AMHERST — When UMass needed to close out the game Wednesday night, it turned to its captain to lead the way.
Carl Pierre made 5 of 6 free throws down the stretch to help the Minutemen hold off VCU, 60-52 at the Mullins Center, leapfrogging UMass over the Rams into eighth place in the Atlantic 10. It was the Minutemen’s most complete end-game performances as well as UMass didn’t give VCU the room to try and make a comeback.
The Rams never had the ball with a chance to tie the game over the final three minutes and UMass had just one turnover while milking the clock and making 7 of 9 free throws in that stretch.
“We’re doing the little things,” Pierre said. “Knowing that at the end of games we need to burn clock a little bit and run good offense and take as much time off the clock as possible then finishing possessions. Then of course making free throws at the end of the game, we’re doing a pretty good job at that.”

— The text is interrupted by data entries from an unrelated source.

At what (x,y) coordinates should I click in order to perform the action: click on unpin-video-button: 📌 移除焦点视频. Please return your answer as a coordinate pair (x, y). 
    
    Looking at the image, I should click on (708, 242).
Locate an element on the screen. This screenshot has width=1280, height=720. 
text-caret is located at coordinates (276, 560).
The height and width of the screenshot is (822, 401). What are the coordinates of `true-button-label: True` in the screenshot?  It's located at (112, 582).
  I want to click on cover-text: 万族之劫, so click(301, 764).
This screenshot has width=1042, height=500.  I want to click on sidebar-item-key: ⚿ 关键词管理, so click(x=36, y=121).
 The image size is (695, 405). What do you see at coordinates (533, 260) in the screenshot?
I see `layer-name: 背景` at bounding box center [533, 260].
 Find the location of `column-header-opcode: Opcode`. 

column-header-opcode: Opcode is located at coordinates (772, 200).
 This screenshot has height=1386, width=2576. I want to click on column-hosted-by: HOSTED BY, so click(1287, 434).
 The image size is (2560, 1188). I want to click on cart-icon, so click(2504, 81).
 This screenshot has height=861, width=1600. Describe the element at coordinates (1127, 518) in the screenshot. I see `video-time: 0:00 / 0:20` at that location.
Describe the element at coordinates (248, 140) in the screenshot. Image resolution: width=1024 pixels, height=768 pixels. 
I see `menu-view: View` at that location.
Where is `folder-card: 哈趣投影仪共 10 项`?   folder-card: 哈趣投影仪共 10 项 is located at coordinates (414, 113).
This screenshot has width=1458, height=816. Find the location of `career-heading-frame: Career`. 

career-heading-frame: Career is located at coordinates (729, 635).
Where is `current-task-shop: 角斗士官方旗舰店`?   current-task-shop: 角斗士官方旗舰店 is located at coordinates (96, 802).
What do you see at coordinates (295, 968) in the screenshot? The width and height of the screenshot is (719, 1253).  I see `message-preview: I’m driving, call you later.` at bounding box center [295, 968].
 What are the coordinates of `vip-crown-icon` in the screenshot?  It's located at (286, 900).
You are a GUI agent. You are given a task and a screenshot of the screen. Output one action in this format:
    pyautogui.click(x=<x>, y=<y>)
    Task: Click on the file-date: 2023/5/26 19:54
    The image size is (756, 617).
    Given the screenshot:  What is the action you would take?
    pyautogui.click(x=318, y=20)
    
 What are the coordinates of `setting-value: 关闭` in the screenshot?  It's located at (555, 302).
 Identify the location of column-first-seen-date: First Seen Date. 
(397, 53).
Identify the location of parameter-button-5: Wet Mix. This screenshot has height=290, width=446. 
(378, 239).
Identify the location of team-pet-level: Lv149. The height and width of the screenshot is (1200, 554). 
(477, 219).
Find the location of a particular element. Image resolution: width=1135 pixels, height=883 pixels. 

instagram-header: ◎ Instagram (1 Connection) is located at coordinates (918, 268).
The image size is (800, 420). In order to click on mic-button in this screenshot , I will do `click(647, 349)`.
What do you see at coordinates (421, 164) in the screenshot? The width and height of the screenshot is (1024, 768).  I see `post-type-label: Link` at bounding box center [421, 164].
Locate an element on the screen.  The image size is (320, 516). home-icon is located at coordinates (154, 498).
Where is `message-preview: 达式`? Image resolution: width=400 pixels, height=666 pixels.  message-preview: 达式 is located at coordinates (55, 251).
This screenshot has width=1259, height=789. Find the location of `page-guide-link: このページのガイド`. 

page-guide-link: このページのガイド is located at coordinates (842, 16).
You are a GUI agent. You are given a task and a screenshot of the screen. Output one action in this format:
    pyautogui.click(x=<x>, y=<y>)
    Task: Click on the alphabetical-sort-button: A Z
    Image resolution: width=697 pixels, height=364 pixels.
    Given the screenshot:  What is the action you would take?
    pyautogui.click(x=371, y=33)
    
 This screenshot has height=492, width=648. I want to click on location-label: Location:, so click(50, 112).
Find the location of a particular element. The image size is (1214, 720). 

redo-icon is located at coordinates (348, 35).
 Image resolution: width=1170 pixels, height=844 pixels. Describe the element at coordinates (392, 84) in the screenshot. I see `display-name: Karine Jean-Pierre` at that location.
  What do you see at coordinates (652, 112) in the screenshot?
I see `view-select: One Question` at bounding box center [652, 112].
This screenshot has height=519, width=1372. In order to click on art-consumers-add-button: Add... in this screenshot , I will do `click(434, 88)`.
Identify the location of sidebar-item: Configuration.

Unlike in previous games, Pierre didn’t need to swoop in at the end to help guide UMass to victory. The Boston native, who had scored in double figures just three times in the past eight games, went off for 21 points Wednesday, helping carry the Minutemen when things weren’t going well for almost anyone else in the first half. He scored 13 points and made three 3-pointers in the first half to help UMass simply get to halftime within striking distance.
“My teammates were finding me and shots were just going down today,” Pierre said. “I was missing shots that I usually make in that month stretch, they were just going down. I had myself a good rhythm, a couple of mid-range pullups then got myself to the free-throw line. I feel like that helped me get my rhythm going.”
Pierre and freshman center Tre Mitchell combined to score 23 of UMass’ 28 first-half points as everyone else struggled to get on the scoresheet. The duo had carried the Minutemen (13-15, 7-8 Atlantic 10) for much of January before Pierre’s slump gave way to Mitchell’s dominance. Yet for one game at least, the pair were the offensive cornerstones the Minutemen needed to shoot 43 percent from the field against the Rams.
Mitchell added 19 points and 15 rebounds for his third double-double in the last four games, continuing his march toward inevitably being named the A10 Rookie of the Year in two weeks when the regular season concludes.
“I don’t think there’s enough we can say about Tre,” coach Matt McCall said. “The rebounding, just dominating the backboard, the scoring inside … and he just continues to have a phenomenal freshman year.”
After the lack of scoring diversity in the first half, UMass received some major contributions from role players in the second half. Sean East II scored all 10 of his points in the final 20 minutes while Keon Clergeot added a critical 3-pointer with a little more than six minutes left to put the Minutemen up by four. Yet offense was not the main trouble UMass had with VCU (17-11, 7-8) in the first half.
The Rams were outworking the Minutemen in the little areas of the game – most notably rebounding – and the mismatch in effort allowed VCU to take a 33-28 lead into the intermission. However, the Rams scored just 19 points in the second half and were outrebounded 24-15 over the course of the final 20 minutes as UMass erased both the five-point and seven-rebound deficits.
“We just needed to keep doing what we’re doing,” East said. “Offense wasn’t the problem in the first half, they came into the locker room talking about effort. They were outrebounding us by seven and we outrebounded them for the game, that was a big key. We just really locked in on the defensive end.”
UMass made just one real change in the second half to put the clamps on the Rams offense. McCall said he was trying to play the percentages and protect Mitchell – who was UMass’ only true healthy center with Djery Baptiste out with a knee injury – on the interior by having his team go under screens. After VCU made four of its eight 3-point attempts in the first half, the Minutemen started to be more aggressive and limited the Rams to just 1 of 9 shooting from behind the arc in the second half. It was part of an effort that limited VCU to 23.3 percent shooting in the last 20 minutes.
“Going into the game, our concern was their press and knowing Tre was going to have to play a lot of minutes,” McCall said. “They coming in statistically weren’t a great 3-point shooting team, so we decided to go under on pick-and-rolls. It was because of their numbers, but it was also to protect Tre. Well they bang home four or five and it was all because we were going under. It was like scrap that at the half. … We ramped up our half-court defense in the second half and we had more success than playing back and being more conservative.”